Так, в кульминационный момент «Код да Винчи» выходит в определенное измерение опыта, находящееся поту сторону фактических данных, авансцены, где присутствуют персонажи, и времени как такового. Фактическая основа книги, как мы уже видели, шаткая. Но в конечном счете какое имеет значение, был Иисус женат на Марии Магдалине или нет? Чего такого принципиально нового и значительного привнес бы во всю эту историю факт наличия у них потомков, которые дожили бы до наших дней? Да и на данном историческом этапе было бы практически невозможно обнаружить их следы. Но необходимость в пробуждении высшего сознания отнюдь не ложная и не измышленная. Делая предположение, что дорога к этому опыту все еще открыта, «Код да Винчи» при всех своих недостатках вносит значительный вклад в мировидение нашего времени.
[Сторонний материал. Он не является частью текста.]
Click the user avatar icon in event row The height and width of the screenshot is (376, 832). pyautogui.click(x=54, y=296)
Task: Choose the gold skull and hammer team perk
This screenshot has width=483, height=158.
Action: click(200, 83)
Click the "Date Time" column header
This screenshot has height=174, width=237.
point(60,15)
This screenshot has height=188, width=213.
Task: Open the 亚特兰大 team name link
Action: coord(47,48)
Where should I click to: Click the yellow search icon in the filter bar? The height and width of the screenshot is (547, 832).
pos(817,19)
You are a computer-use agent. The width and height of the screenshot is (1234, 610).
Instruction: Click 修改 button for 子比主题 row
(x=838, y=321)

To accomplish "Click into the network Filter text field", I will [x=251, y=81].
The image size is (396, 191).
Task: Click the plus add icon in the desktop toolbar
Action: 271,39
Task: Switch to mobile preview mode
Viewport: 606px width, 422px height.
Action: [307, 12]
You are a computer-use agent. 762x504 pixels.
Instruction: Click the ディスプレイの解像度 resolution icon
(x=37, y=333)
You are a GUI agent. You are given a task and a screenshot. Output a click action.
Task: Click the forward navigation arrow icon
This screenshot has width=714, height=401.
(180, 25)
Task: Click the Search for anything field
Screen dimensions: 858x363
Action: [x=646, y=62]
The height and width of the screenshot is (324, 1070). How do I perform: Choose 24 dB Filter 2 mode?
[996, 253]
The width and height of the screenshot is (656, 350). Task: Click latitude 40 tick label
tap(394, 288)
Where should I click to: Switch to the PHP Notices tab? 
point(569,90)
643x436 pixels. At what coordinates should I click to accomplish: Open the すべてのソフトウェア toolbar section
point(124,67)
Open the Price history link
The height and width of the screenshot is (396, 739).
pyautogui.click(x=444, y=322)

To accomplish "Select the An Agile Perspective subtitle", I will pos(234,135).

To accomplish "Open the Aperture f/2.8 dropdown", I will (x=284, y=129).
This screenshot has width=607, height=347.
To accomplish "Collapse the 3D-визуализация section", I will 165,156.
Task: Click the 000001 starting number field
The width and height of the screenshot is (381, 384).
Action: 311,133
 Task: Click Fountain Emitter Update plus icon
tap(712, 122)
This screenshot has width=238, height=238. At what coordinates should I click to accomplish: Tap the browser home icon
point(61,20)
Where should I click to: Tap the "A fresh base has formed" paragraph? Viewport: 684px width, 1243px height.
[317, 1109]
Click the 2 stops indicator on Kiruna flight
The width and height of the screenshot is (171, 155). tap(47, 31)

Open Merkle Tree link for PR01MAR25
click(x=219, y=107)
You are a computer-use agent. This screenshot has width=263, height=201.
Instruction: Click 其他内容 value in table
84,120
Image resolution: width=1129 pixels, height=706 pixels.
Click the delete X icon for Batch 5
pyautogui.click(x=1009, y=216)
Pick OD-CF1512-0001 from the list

Различные потоки гностического наследия, которые мы рассмотрели в этой главе, представляются — и на самом деле являются — в высшей степени отличными друг от друга. В отдельных случаях это наследие может выглядеть антиномичным; оно идет вразрез с социальными условностями, лишающими индивидуума свободы. В других случаях силы, сковывающие нас, оказываются ближе к нашему естеству, чем наши собственные яремные вены. Но сама эта несоразмерность подразумевает наличие некоей путеводной нити, которая может привести нас к духовному освобождению.
Зачастую человек начинает свой духовный путь со смутного ощущения недовольства своей повседневной жизнью. В нем может возникнуть чувство раздражения в отношении условностей общества — он может осознать, что они являются глупыми и произвольными. Тогда духовный путь становится средством освобождения из этой социальной темницы. Но если этот путь обладает какой-то степенью подлинности, то человек вскоре осознает, что силы, ограничивающие его, не являются чисто внешними, но располагаются гораздо ближе к нашему естеству и к тому, чем мы в нашем понимании являемся. В конечном счете мы обнаруживаем, что настоящим врагом является обнаружившееся в нас стремление восстать против Вселенной и произнести вместе с гностическим Ялдабаофом: «Я Бог, и нет иного Бога, кроме меня». Без этого прозрения, вероятно, было бы невозможно выбраться на волю из Черной железной тюрьмы.